Across Palestine, two worlds exist side by side, with guard towers next to homes.
Andrew Olson

The myth of the road trip captures the American imagination, that exploration of open spaces a siren song to our subconscious. But the notion of traveling through places unbound, unlimited, and unrestricted left me struggling to conceptualize life in the West Bank, where I’ve been studying since January.

To start, the scale is different — the Bay Area, for instance, is almost three times the size of the West Bank. And unlike in America, you can’t “go west” when life feels crowded — “west” is across the wall, which no Palestinian may enter without a permit. Nor can you move out of town to start a family, for that’s Area C, which is under Israeli control, where you have as much a chance of getting a building permit as winning the lottery.

Andrew Olson

The thrill of an American road trip is that any location on the horizon is a possible destination. But from the café where I type, I see three areas where most Palestinians can’t go: the several hills covered in red-roofed homes of an exclusively Jewish community (a “settlement”), the de-facto Israel territory beyond the line of fencing and the “separation wall,” and the bridge to Jerusalem beyond the wall.

Citing security, Jerusalem has recently been closed to all Palestinians without residency, a onetime day pass, or one of the scarce work permits. Since the city’s economy previously employed many from the region, men like my host father are now out of work. For them, the shining spires in the distance might as well be across the sea.   

Across Palestine, two worlds exist side by side. In Bethlehem, a United Nations refugee camp, set up after the 1948 war, butts up against the security wall, these “temporary” concrete tenements against “temporary” concrete towers. I used to wonder how there could be so many clashes when Israelis were on one side of the line and Palestinians on the other. I learned that it’s not so clear-cut. It’s all on top of each other. Guard towers and homes. Settlements and cities.

As I walked to class one recent morning, I paused on the curve of the main road. In the foreground stood an abandoned apartment. In the background, blazing in the sunlight, stood a settlement less than an hour’s walk away yet forever out of reach to the locals passing me.

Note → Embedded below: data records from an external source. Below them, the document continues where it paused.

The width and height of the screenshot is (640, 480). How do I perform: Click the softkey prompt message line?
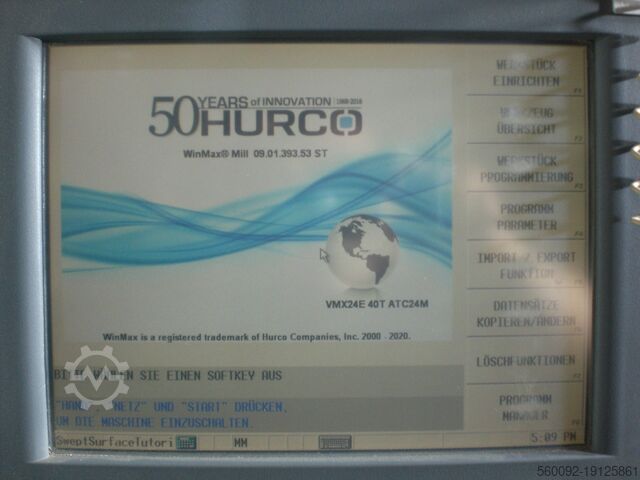click(x=170, y=376)
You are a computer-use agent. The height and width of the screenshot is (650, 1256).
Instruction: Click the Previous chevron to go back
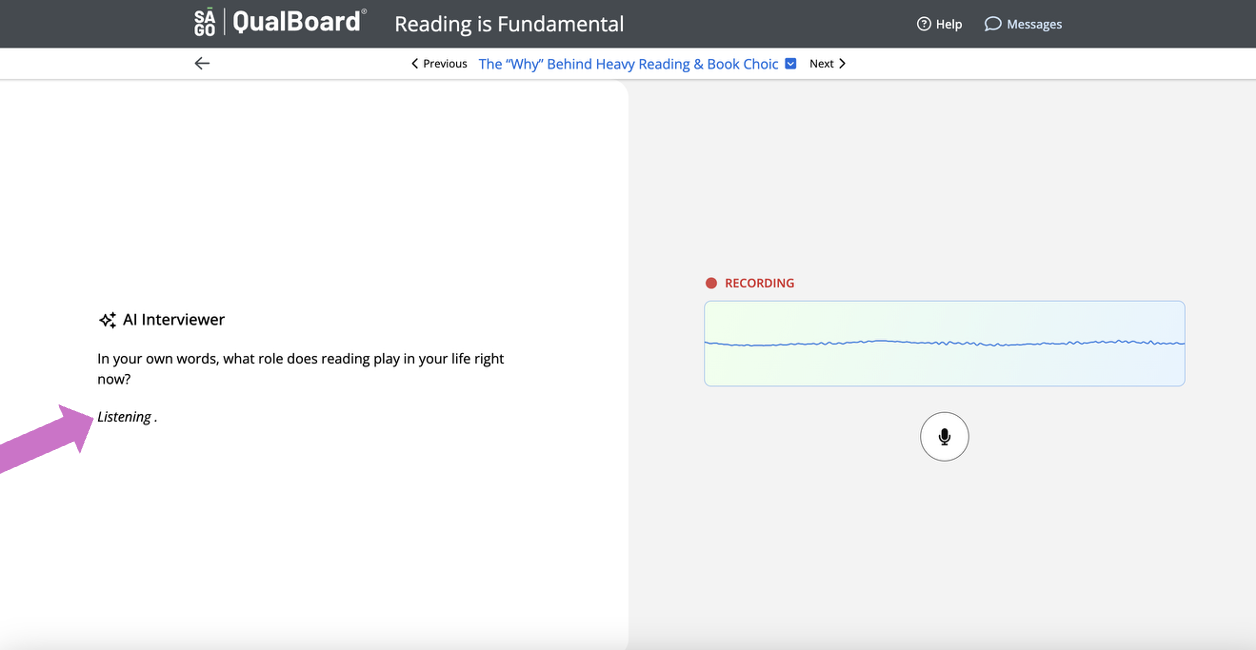[414, 63]
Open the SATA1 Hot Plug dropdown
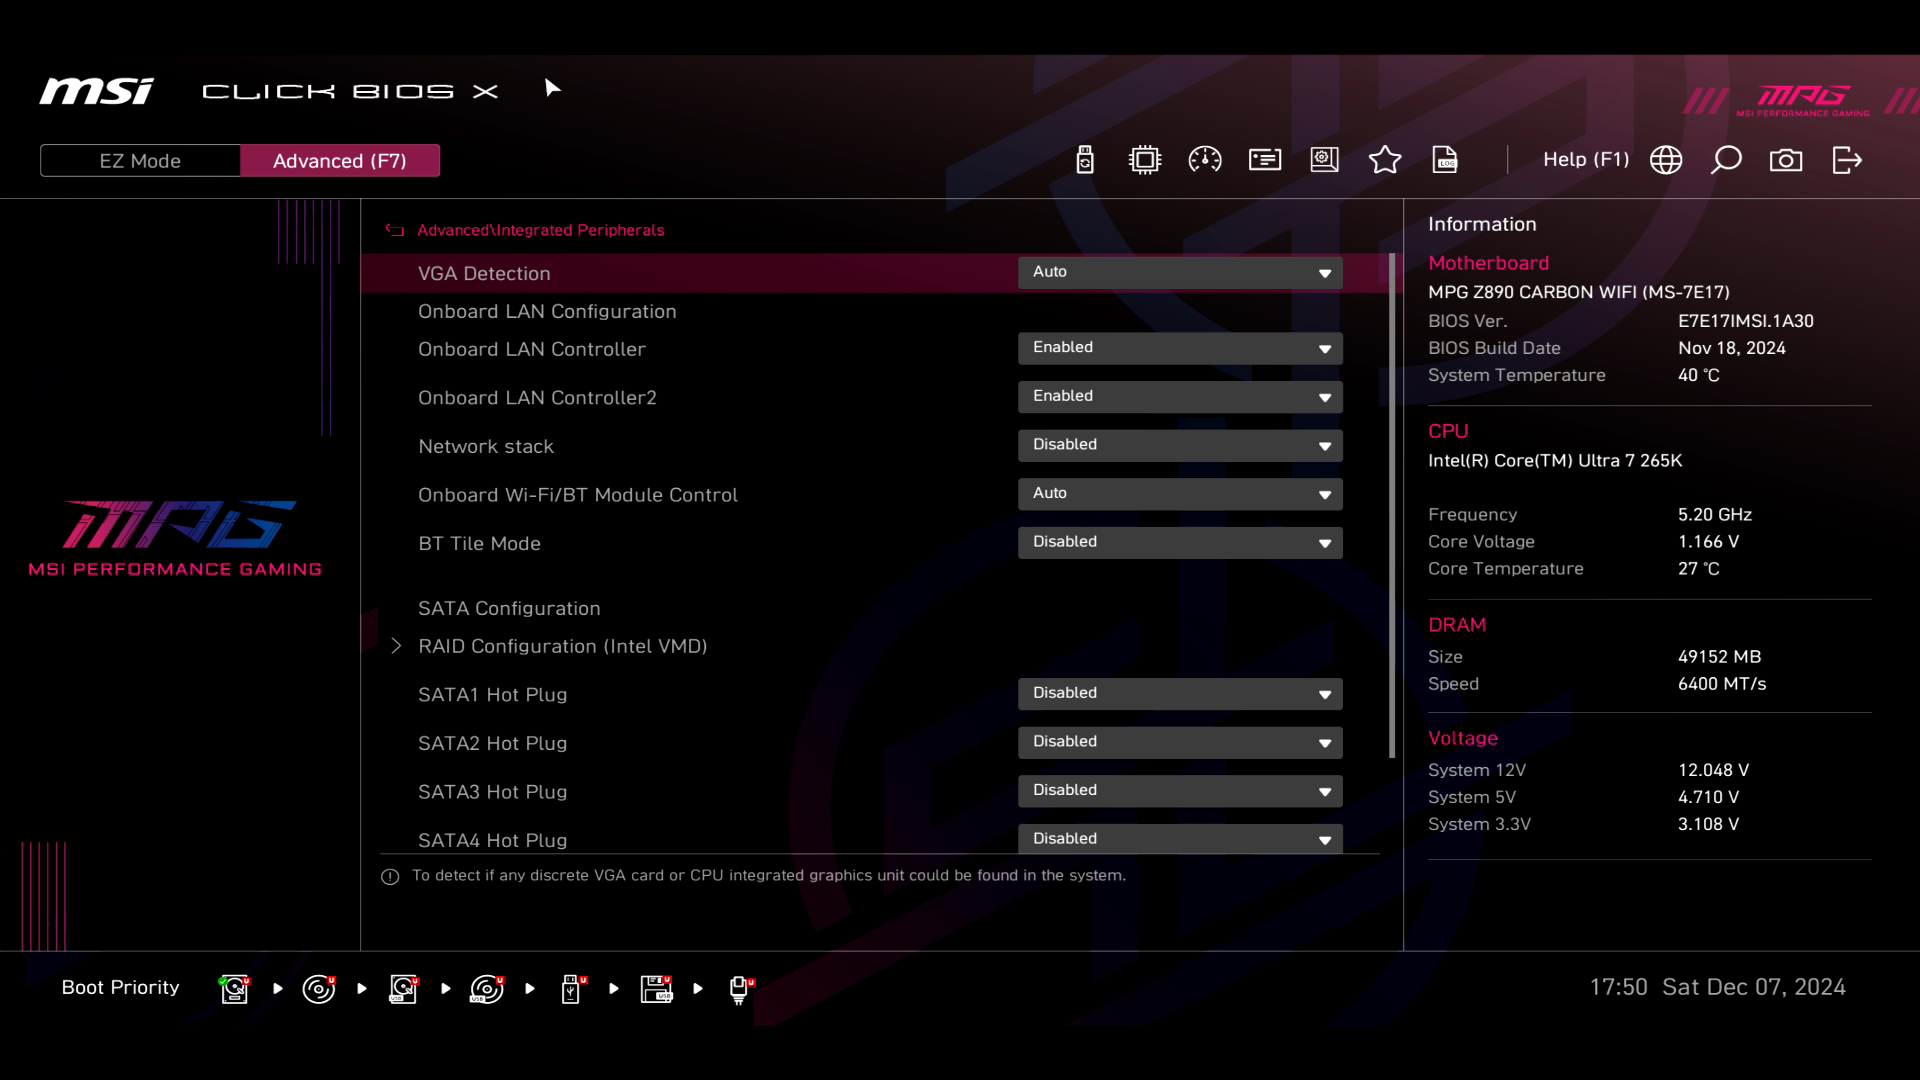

Hidden by the hill was a walled freeway from which they were excluded.

Waiting up the hill were my classmates, Americans whose eagle-emblazoned passports allowed them entry as far as their eyes could see. For us, a road trip could be a reality. At the end of the week, we would walk across visible and invisible lines and enter the city of Jerusalem.

I tarried, briefly paralyzed by the realization that those who fed, housed, and clothed us for the last two weeks lacked the same freedom we had so unknowingly taken for granted. Never have I been so grateful for my freedom or so heartbroken at the confinement of others.

The author is a student at Westmont College.